Dianna Games - Business Day
Zimbabweans make it look easy to live in a dysfunctional state. Harare’s supermarkets are full, the streets are busy and informal traders have proliferated along the sidewalks in recent years as formal employment has shrunk. The roads, empty during the dark days of hyperinflation, are bustling with cars.
It is easy to get caught up from afar in the bad news; to assume Zimbabwe is about to implode at any time. But people have got used to hardship and are even making good money out of politically driven dysfunction.
One of the key drivers of the economy is, as a Harare businessman said recently, an "unquantifiable and unmeasurable resilience". This resilience has played into the hands of the governing party, Zanu-PF, and President Robert Mugabe. It has kept the economy going through tough times, bolstered, ironically, by remittances sent home by Zimbabweans who gave up on change at home.

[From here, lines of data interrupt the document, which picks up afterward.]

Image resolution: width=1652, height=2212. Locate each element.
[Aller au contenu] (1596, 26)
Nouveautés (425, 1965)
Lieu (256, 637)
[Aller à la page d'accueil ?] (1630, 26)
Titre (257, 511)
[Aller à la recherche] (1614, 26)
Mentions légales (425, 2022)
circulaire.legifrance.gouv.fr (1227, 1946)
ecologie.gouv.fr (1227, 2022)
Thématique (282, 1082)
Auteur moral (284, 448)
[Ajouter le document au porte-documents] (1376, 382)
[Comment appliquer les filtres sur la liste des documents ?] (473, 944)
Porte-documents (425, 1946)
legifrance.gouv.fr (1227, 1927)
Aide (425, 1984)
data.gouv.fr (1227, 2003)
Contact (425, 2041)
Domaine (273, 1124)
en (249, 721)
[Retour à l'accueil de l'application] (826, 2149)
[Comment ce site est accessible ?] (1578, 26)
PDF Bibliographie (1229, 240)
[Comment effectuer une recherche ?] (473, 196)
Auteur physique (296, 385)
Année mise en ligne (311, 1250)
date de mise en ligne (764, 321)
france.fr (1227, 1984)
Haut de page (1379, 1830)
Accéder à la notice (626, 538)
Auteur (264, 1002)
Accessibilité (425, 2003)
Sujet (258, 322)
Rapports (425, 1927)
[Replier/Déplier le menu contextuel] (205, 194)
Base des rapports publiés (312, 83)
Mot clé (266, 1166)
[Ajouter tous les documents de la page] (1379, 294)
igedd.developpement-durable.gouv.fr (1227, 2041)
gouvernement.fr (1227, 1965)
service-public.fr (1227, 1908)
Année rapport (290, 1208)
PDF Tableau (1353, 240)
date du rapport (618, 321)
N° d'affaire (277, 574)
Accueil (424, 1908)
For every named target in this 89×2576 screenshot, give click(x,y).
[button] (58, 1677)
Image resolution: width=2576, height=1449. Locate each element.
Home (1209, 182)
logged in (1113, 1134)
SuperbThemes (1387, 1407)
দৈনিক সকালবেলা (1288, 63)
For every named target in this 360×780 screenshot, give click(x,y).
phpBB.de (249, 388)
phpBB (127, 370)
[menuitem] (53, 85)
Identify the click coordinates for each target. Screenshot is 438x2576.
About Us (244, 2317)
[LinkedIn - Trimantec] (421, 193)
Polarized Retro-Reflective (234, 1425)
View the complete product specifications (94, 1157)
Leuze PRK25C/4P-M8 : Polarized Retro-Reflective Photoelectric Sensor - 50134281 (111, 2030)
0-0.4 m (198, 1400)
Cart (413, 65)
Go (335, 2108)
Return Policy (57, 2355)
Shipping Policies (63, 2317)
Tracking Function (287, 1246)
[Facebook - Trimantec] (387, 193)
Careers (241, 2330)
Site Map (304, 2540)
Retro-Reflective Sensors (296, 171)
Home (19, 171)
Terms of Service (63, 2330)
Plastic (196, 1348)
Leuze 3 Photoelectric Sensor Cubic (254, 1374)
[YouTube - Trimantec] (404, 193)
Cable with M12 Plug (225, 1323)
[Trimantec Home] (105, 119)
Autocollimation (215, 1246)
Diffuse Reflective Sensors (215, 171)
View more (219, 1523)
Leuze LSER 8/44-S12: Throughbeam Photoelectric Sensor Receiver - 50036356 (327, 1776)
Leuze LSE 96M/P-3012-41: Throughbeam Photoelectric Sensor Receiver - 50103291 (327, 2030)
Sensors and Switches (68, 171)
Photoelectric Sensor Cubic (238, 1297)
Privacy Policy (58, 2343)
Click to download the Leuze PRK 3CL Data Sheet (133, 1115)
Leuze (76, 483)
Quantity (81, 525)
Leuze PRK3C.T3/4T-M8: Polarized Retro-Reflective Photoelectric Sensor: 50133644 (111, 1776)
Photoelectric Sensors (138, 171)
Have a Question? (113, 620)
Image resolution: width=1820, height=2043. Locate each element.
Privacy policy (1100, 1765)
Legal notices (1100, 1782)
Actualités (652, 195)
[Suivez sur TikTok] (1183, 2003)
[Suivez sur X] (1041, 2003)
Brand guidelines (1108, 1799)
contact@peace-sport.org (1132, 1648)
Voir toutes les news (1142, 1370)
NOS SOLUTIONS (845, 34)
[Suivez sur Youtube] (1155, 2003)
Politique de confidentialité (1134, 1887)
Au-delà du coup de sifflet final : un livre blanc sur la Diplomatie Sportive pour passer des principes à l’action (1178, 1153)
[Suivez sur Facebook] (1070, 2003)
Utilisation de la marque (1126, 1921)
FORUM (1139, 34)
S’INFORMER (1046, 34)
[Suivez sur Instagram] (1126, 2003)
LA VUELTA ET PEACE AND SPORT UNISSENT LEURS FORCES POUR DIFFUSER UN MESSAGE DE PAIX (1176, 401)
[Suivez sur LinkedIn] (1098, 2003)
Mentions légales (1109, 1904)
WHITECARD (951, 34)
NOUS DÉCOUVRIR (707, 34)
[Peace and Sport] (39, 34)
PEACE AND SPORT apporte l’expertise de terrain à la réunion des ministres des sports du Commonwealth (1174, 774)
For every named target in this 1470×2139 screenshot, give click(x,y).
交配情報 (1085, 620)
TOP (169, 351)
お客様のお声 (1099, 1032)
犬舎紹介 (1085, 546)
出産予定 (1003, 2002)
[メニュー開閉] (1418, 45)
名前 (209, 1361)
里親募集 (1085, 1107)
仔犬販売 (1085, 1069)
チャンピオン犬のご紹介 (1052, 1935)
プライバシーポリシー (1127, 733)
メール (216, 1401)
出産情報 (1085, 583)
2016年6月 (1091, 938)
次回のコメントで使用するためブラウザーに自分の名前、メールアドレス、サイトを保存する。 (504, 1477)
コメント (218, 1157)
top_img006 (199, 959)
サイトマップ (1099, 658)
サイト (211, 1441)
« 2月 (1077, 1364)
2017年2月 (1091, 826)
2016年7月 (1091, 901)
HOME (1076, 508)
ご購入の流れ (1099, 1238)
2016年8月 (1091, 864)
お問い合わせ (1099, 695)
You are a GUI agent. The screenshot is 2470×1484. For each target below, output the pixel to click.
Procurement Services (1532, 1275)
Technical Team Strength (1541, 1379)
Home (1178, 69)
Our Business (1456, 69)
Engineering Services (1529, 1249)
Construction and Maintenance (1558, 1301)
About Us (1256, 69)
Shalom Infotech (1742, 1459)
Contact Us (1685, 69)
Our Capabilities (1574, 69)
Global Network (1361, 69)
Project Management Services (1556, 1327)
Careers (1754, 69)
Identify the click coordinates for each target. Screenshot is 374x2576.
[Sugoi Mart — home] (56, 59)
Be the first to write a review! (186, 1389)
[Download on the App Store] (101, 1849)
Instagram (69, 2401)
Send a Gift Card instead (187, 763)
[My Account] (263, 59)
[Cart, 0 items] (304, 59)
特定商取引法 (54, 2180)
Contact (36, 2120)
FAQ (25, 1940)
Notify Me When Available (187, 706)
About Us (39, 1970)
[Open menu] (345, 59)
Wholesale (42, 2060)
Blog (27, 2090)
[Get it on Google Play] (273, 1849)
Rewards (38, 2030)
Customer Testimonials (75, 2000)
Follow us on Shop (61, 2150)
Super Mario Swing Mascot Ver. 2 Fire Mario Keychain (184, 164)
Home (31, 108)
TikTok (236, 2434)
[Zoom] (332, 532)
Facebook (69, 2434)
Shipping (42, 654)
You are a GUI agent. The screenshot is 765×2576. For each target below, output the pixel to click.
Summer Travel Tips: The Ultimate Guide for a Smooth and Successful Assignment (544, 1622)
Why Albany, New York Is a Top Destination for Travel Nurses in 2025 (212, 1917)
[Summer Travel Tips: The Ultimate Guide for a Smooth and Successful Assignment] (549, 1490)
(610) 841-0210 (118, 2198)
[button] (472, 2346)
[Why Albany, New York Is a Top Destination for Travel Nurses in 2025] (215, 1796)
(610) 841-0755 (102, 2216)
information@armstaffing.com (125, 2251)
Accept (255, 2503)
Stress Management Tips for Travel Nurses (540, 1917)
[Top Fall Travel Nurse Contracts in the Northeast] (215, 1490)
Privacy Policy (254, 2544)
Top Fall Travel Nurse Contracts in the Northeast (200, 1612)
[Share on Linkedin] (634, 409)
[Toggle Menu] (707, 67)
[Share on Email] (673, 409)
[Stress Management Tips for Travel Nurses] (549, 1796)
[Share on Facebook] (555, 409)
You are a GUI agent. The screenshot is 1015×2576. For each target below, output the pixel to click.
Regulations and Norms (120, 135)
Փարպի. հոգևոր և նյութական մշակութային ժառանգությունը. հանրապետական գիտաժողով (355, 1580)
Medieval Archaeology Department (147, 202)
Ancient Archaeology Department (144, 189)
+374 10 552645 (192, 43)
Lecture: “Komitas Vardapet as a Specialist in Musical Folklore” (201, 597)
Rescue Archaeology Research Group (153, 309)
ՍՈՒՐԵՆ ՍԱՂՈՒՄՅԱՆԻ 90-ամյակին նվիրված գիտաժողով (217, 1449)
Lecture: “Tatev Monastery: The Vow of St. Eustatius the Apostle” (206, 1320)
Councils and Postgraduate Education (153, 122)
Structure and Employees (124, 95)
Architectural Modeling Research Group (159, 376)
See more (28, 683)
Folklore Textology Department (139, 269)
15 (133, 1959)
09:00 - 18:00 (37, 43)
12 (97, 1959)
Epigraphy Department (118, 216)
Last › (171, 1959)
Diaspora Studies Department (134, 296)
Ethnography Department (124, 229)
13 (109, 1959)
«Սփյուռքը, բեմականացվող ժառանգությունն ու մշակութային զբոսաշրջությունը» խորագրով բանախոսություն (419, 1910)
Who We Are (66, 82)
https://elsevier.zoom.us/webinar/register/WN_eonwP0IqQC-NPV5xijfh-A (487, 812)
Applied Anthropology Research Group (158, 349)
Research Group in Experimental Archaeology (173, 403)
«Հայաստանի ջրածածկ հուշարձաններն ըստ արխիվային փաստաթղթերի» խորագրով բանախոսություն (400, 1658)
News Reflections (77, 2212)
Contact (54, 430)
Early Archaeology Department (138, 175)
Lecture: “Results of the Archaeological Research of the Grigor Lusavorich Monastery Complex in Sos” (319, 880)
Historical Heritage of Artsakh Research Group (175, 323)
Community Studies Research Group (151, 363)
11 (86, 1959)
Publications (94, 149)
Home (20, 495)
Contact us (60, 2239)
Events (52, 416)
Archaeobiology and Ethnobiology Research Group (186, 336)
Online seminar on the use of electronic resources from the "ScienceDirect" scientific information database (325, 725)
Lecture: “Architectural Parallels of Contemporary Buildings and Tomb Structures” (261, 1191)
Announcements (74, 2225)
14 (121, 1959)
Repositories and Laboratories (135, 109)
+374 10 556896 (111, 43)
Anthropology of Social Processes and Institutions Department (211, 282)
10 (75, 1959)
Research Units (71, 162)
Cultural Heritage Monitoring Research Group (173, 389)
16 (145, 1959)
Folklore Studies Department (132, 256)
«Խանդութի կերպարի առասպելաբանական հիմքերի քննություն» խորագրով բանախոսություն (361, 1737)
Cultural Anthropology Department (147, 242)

Long-term investors in Zimbabwe have not given up on change. Most have remained despite the hardships because of the hope of change, which has seemed imminent for years. They recognise the potential of the country, shown in better times, and want to reap the rewards of political change.It has been a long wait. Zanu-PF and Mugabe are as entrenched as before. Poor governance, repression, political opposition and economic crisis have failed to move them. Many have given up on the prospect of radical change, accepting Zanu-PF will be around for a long time, with and without Mugabe.